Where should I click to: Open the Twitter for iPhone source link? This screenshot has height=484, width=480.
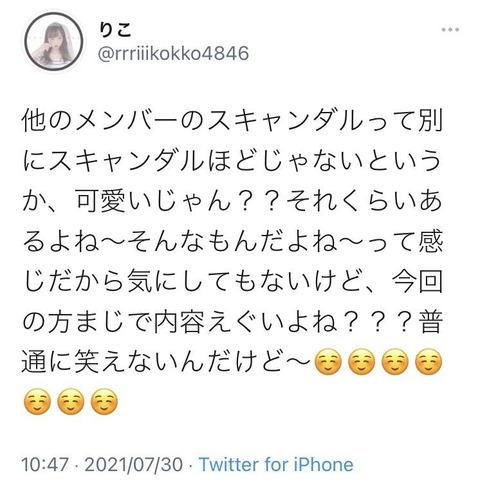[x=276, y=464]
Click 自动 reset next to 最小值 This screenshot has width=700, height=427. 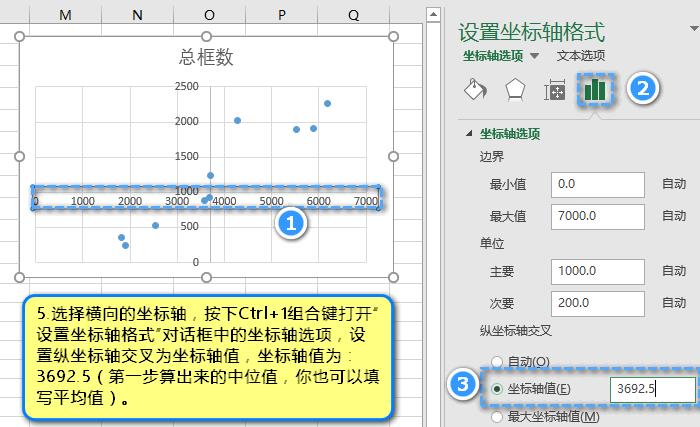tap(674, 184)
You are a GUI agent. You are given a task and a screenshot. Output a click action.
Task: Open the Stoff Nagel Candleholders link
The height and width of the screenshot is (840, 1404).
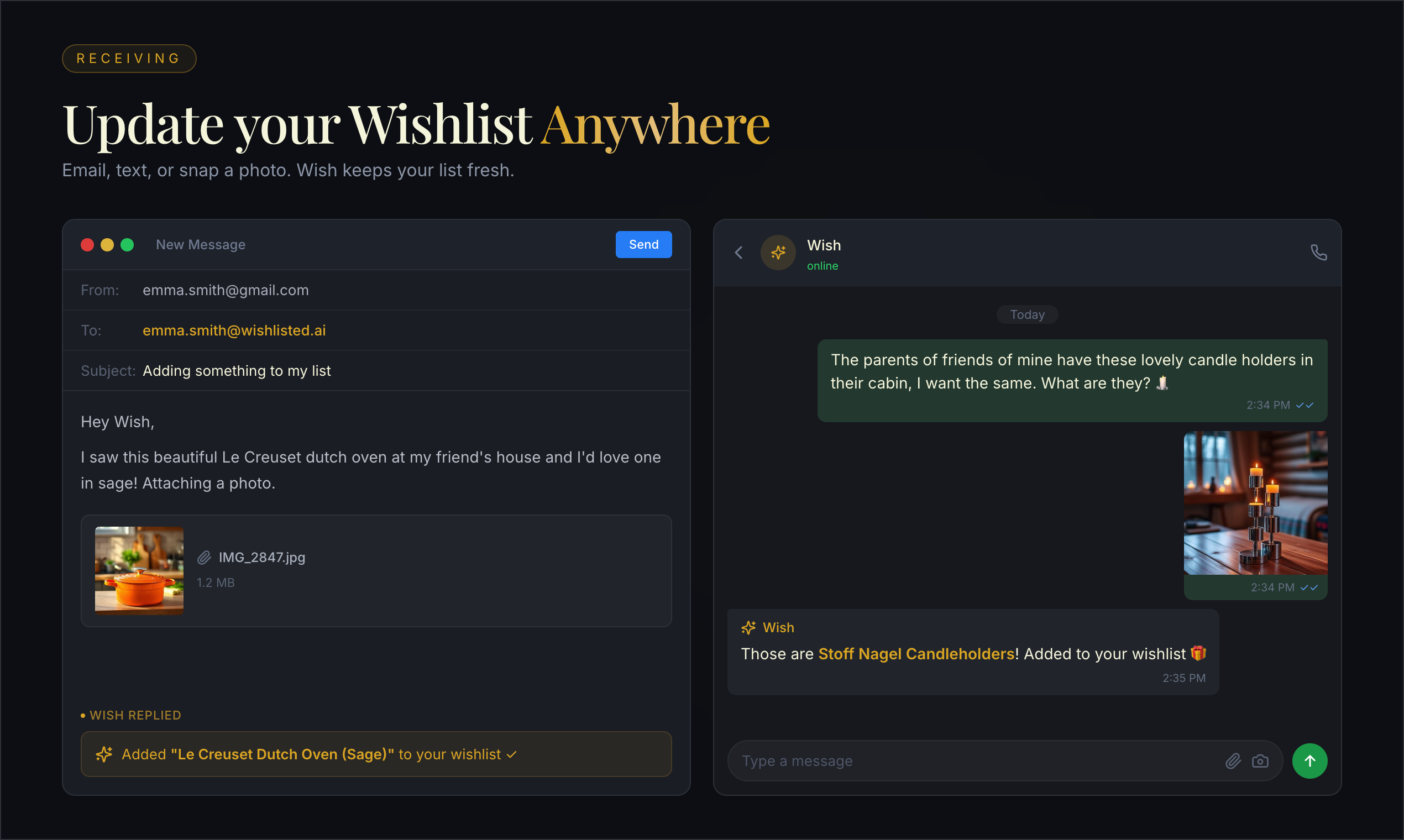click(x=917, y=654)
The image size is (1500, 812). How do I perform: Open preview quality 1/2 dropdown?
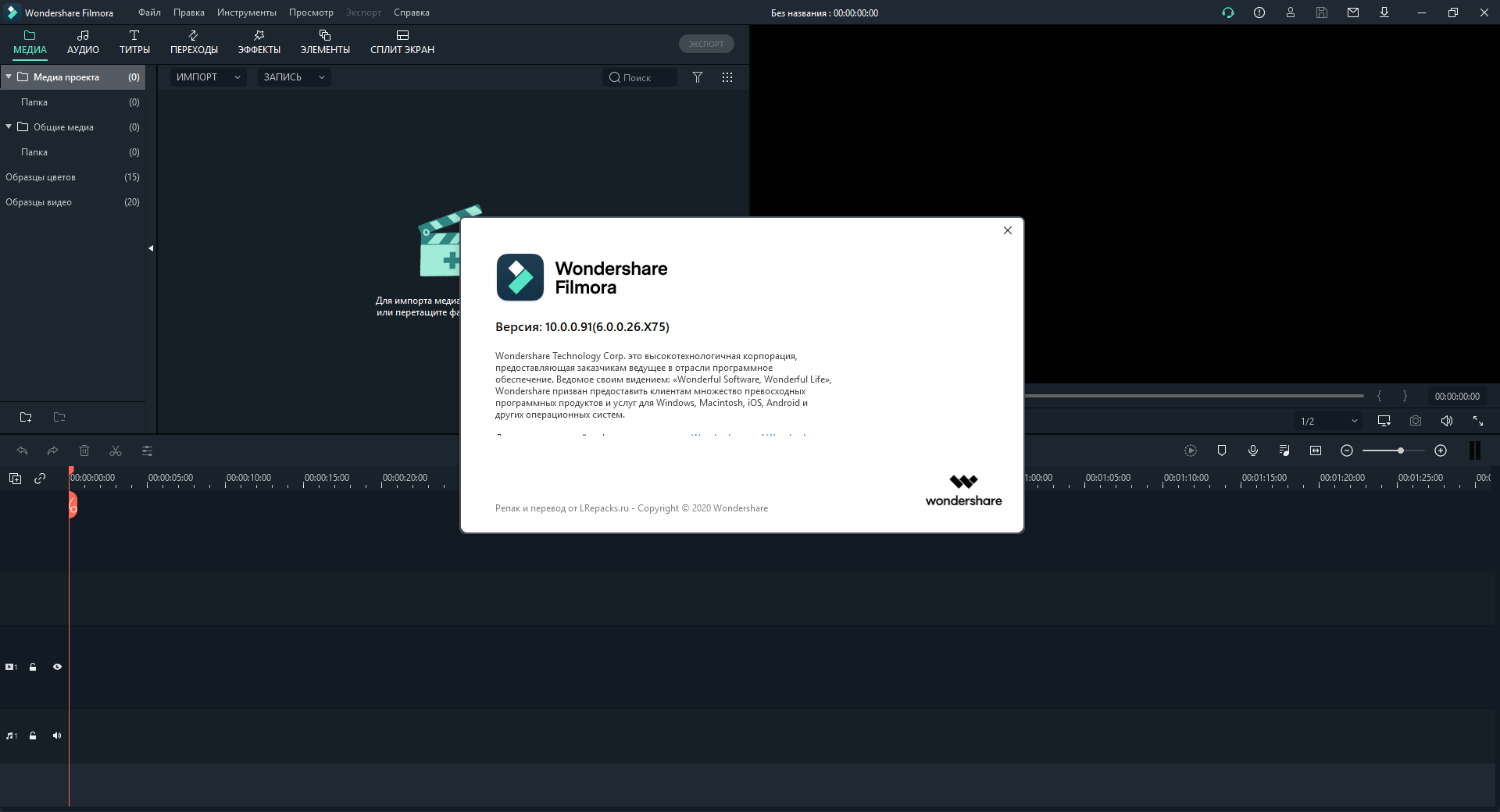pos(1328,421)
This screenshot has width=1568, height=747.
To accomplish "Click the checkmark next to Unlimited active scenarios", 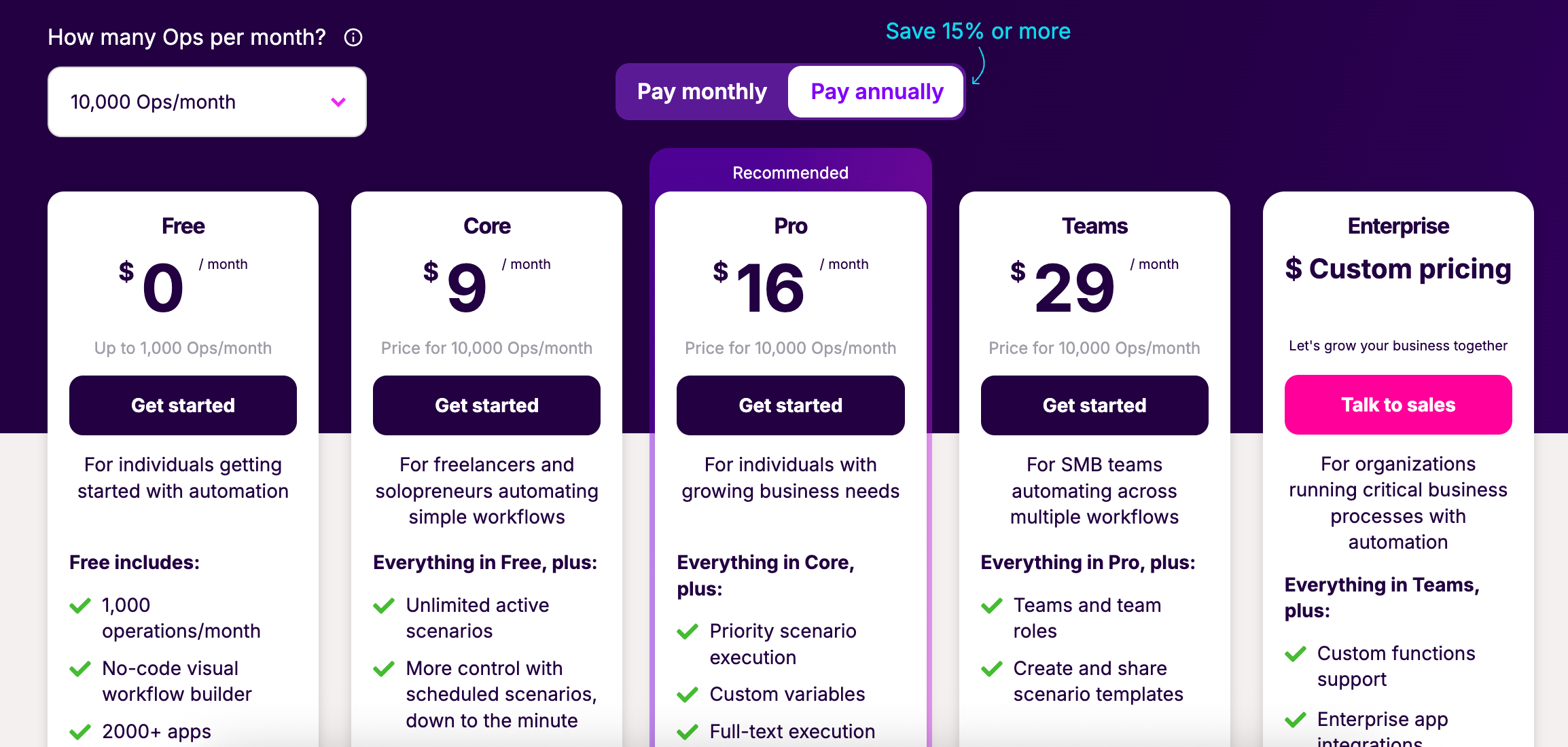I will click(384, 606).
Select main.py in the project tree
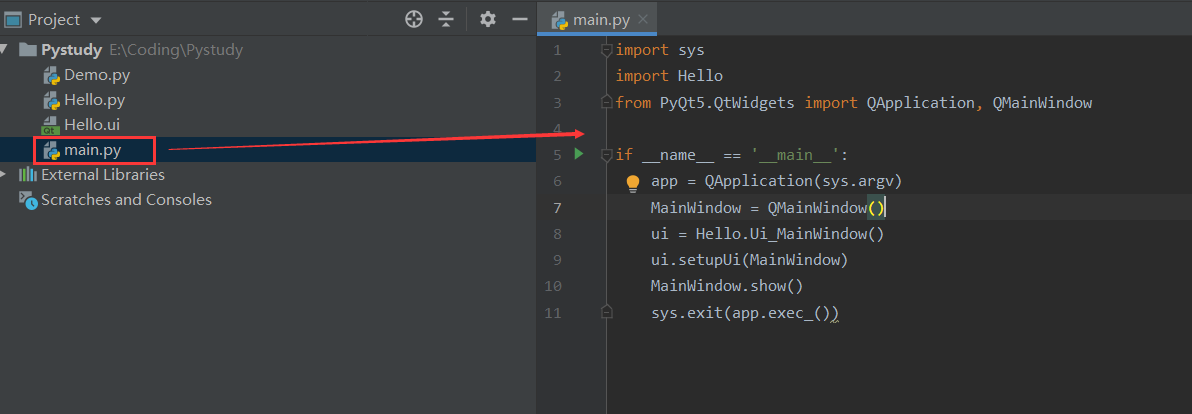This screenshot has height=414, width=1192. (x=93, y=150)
----------------------------------------
» JOB
Pull out every line from the entries above that contains the word "link". Treat capital and small letters as different.

» THE SOLUTION
Where should I click to: Open the Twitter for iPhone source link? This screenshot has height=484, width=480.
Task: Open the Stoff Nagel Candleholders link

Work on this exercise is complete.